Fear not, his lawyers tell us, Brian will spend a lot of time talking to kids about "responsibility" and the importance of seeking guidance in situations of unwanted pregnancies. Noble sentiments all, but ones that paper over the heart of this tragic matter. Must we really believe the lesson Brian has to teach is one of getting help with pregnancies and not an underlying question of respect for human life?

It is not surprising that the guilty party and his lawyers would want to talk around the primary issues of the crime, for none of us enjoy facing the full gravity of our mistakes. That society plays along is more worrisome. The primary locus of complicity is the sentence itself. When the murder of one's own child earns you only 18 months in prison and a speaking tour on the value of help from parents or Planned Parenthood, society sends an ominous signal about how it regards the lives of the innocent.

A conservative commentator at the time of the trial quipped that Peterson's lawyers should have plea-bargained down to a charge of practicing medicine without a license, as partial birth abortions are not too far removed from the crime that sent Peterson to jail. Ironically, he might as well have been charged with quackery, judging by his jail sentence and the kid-gloved treatment he received from the media after his release. The debt is paid and all is well in Pleasantville.

Our willingness to look away from the murder two years after the fact could stem from an underlying societal devaluation of human life - the seeds of which our generation has inherited from the slogans of pro-choice apologists. When we discuss developing humans less in terms of their inherent, objective worth and more as emotional burdens, career obstacles or financial drains, we begin to deprive our moral vocabulary of its words of judgment. Perhaps our growing indifference toward the human rights of the unborn has seeped into our attitude toward violations of the rights of the newly born. Neither, after all, have developed their consciousness, goals or dreams.
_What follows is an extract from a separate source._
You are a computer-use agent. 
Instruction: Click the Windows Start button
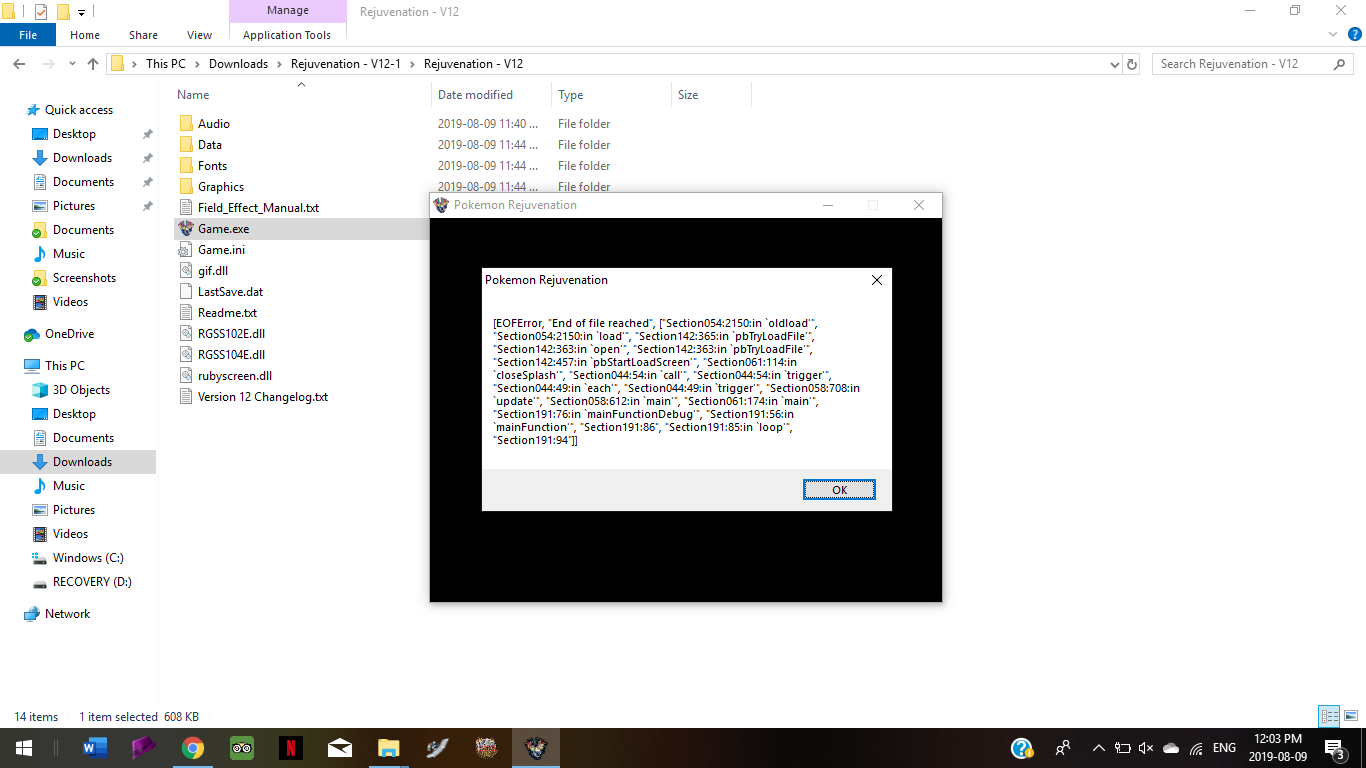point(22,747)
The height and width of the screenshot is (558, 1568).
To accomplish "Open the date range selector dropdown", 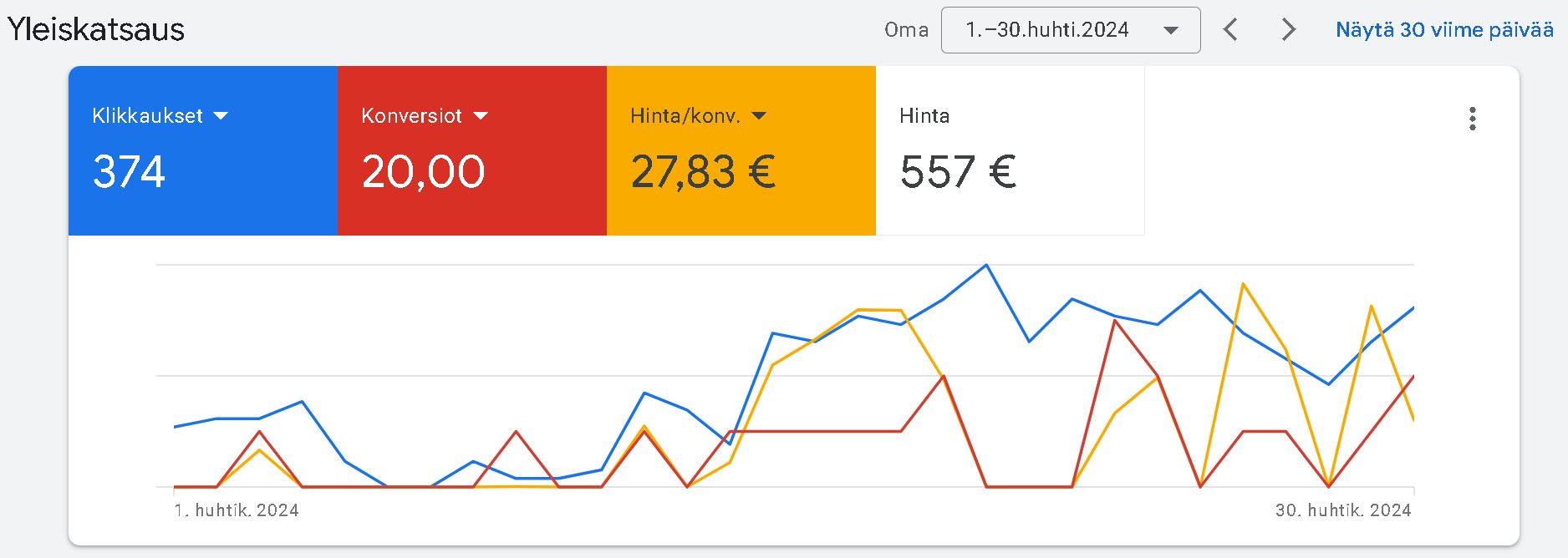I will [x=1070, y=29].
The Spring 1999 Princeton Pro-Choice newsletter argues that terms used by pro-life activists inspire violence against abortion providers: "Activists who consider themselves non-violent would do well, when exercising their free speech rights, to consider the effects of their rhetoric." It might be true that rhetoric can lead misguided anti-abortionists to murder, but the contagious effect of social cues is not limited to clinic bombers.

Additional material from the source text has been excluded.